NOTIMEX/FOTO/ESPECIAL/COR/POL/

BUENOS AIRES – Argentina’s opposition exhorted President Mauricio Macri on Monday to explain why he had moonlighted as director of an offshore company in the Bahamas, as revealed in a leak of documents from a Panamanian law firm.

Photo: Notimex.

Macri, who won last year’s election partly on promises to fight corruption, had worked occasionally in the past as the director of an offshore firm related to his father’s business in the past, his administration confirmed on Sunday.

It added, however, that he had never had a stake in the now dissolved company, Fleg Trading Ltd., so he had not been required to disclose the connection in his asset declarations.
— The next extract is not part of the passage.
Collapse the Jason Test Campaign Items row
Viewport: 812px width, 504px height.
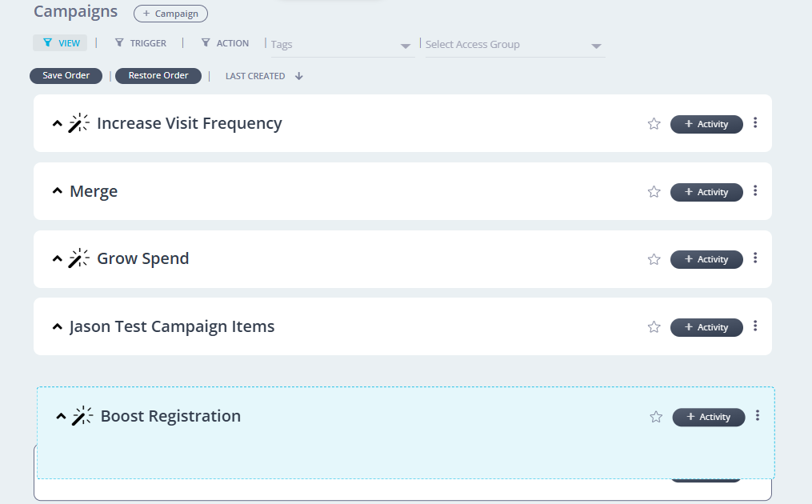click(x=57, y=326)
Macri was among the tens of thousands of rich and powerful people named in a leak of documents from Panama-based Mossack Fonseca published by the International Consortium of Investigative Journalists on Sunday.
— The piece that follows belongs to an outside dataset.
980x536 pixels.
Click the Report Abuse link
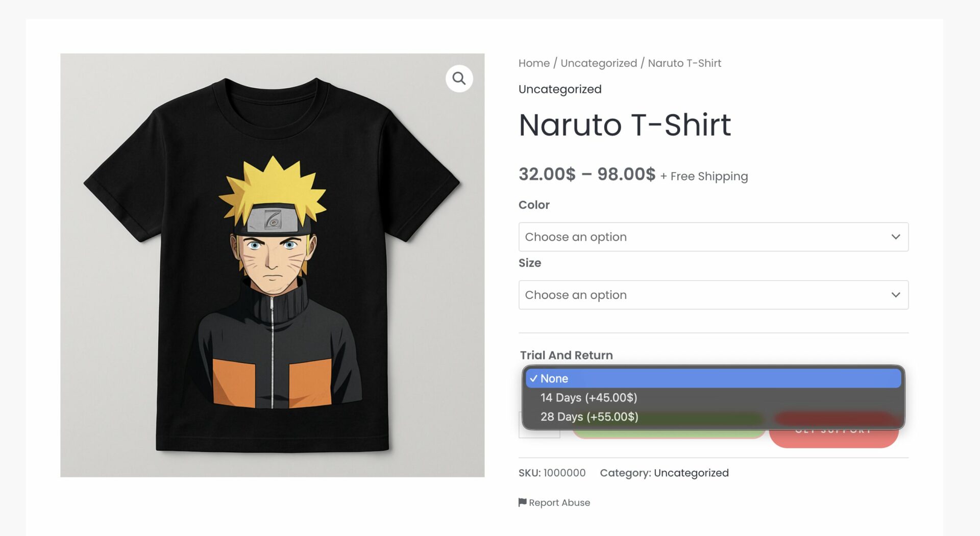559,502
Opposition lawmakers said that while Macri may have committed no fiscal crime, he should address Argentines’ concerns about his role at an offshore company, given these were often created to hide funds, launder money and evade tax.

“An offshore company is never created with licit aims,” said Hector Recalde, the president of the Front for Victory party in the lower chamber of Congress. “The President has the responsibility to make things absolutely clear.”

The other main opposition party, the Renewal Front, also called on the president to explain himself.

An offshore company is never created with licit aims. The President has the responsibility to make things absolutely clear.”

-Hector Recalde, president of the Front for Victory.

Macri‘s father Franco Macri is one of Argentina’s wealthiest men, whose industrial and construction businesses have flourished by winning public contracts from successive governments.

Mossack Fonseca specializes in setting up offshore companies. While holding money in such firms is not illegal, journalists who received the leaked documents said they could provide evidence of funds hidden for tax evasion, money laundering, sanctions busting, drug deals or other crimes.

Argentina’s anti money-laundering agency said it could not comment on whether it would investigate this case, stressing, however, that it was free of political bias.

The head of the anti-corruption office, Laura Alonso, a member of the ruling party, did defendMacri, prompting criticism from the opposition.

“To create a company in a tax haven is not a crime in and of itself,” Alonso tweeted on Sunday.